***** RECORDS SHOWN

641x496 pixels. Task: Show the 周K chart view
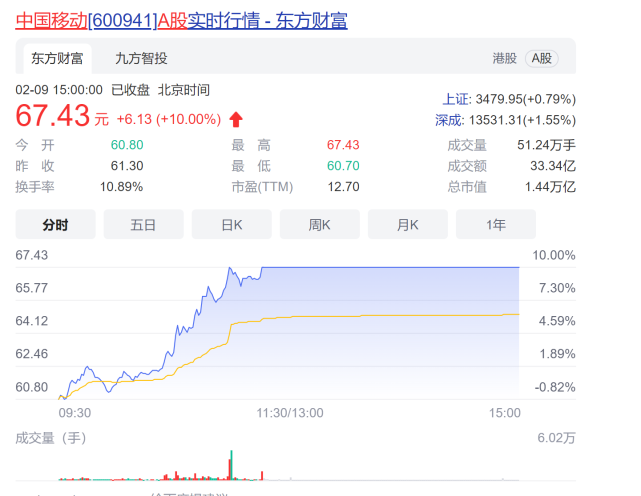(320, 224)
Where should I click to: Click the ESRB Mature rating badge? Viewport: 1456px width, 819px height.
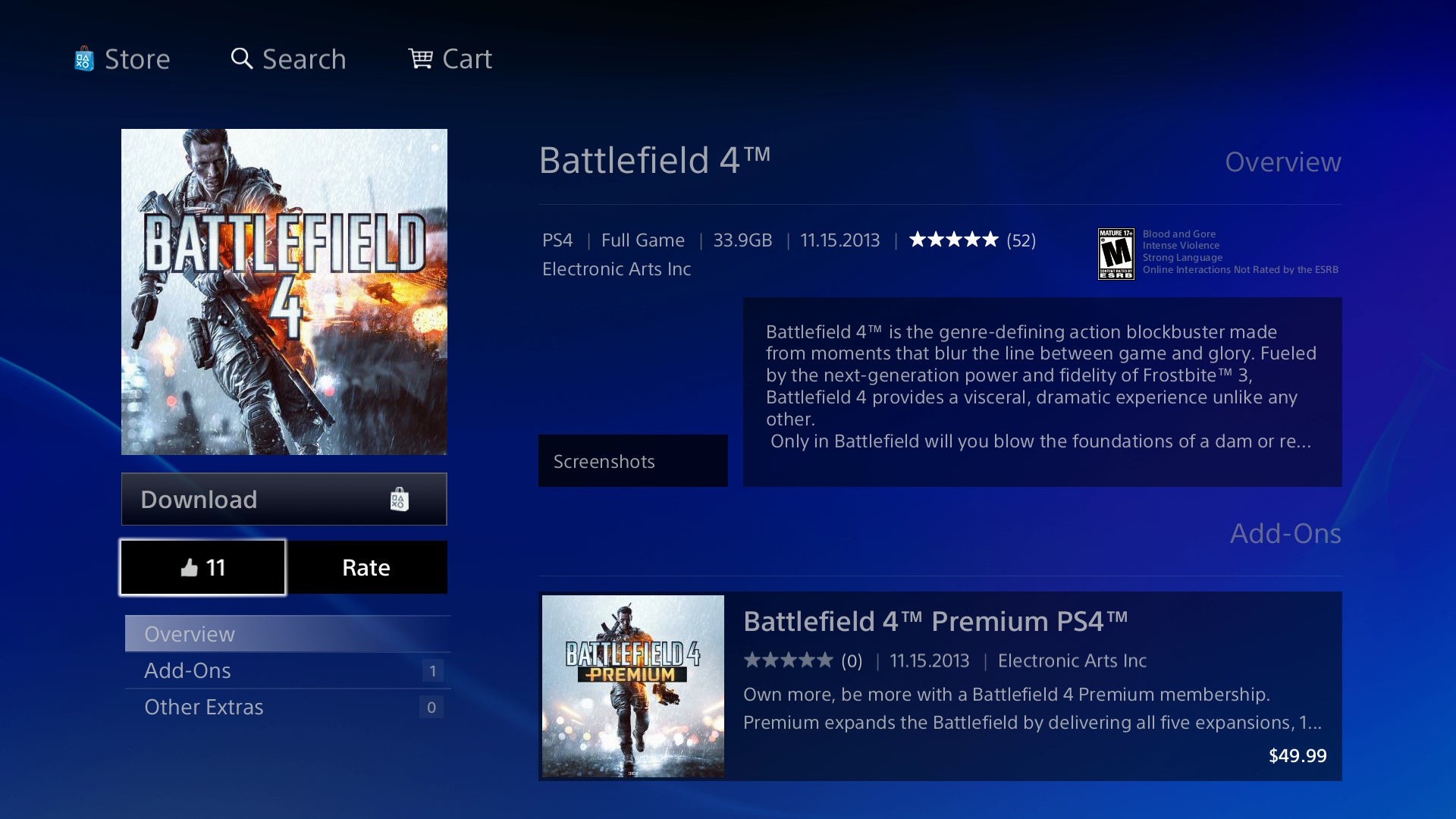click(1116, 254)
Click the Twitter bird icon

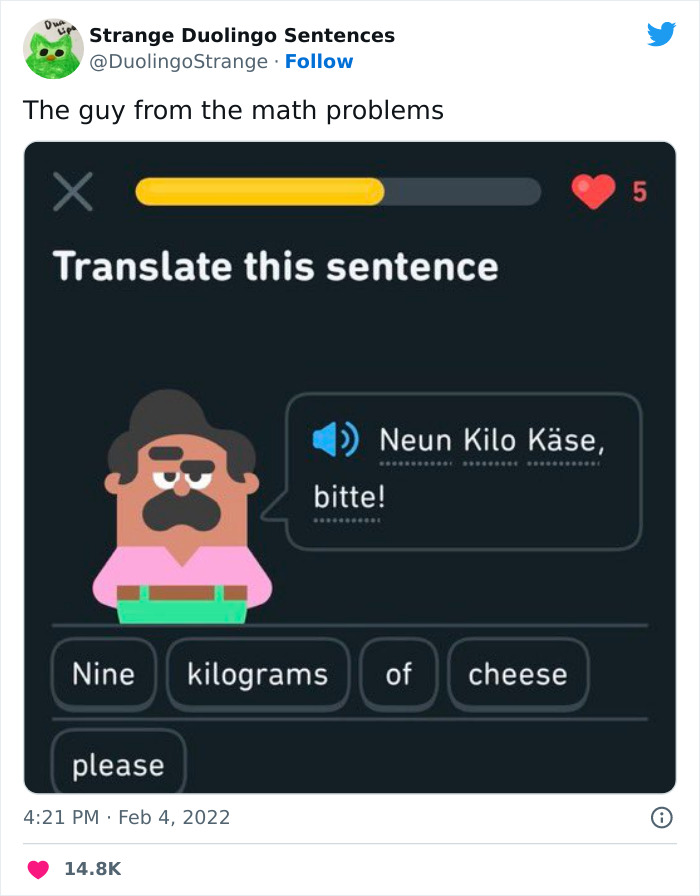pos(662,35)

**********
***** RECORDS SHOWN

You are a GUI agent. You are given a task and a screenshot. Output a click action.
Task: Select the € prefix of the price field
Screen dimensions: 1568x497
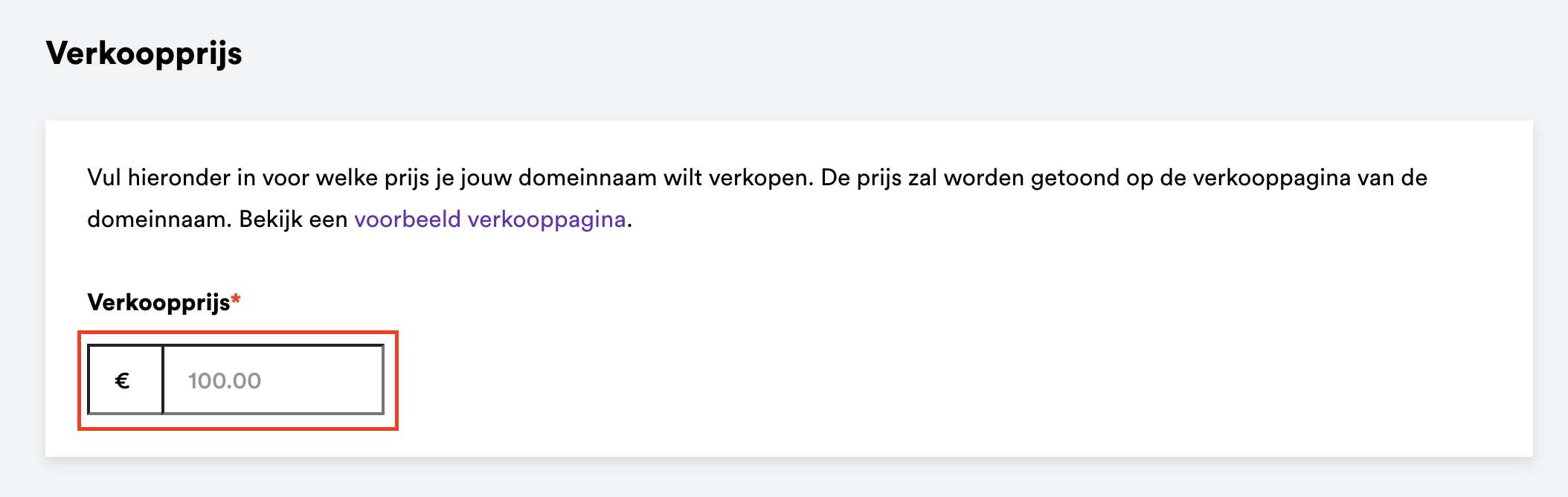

**********

**WORK TO COMPLETE:** In the listing above, find the line containing "Task: Select the € prefix of the price field" and the line containing "Screen dimensions: 1568x497", then repeat those two lines and everything between them exactly.

**RESPONSE:**
Task: Select the € prefix of the price field
Screen dimensions: 1568x497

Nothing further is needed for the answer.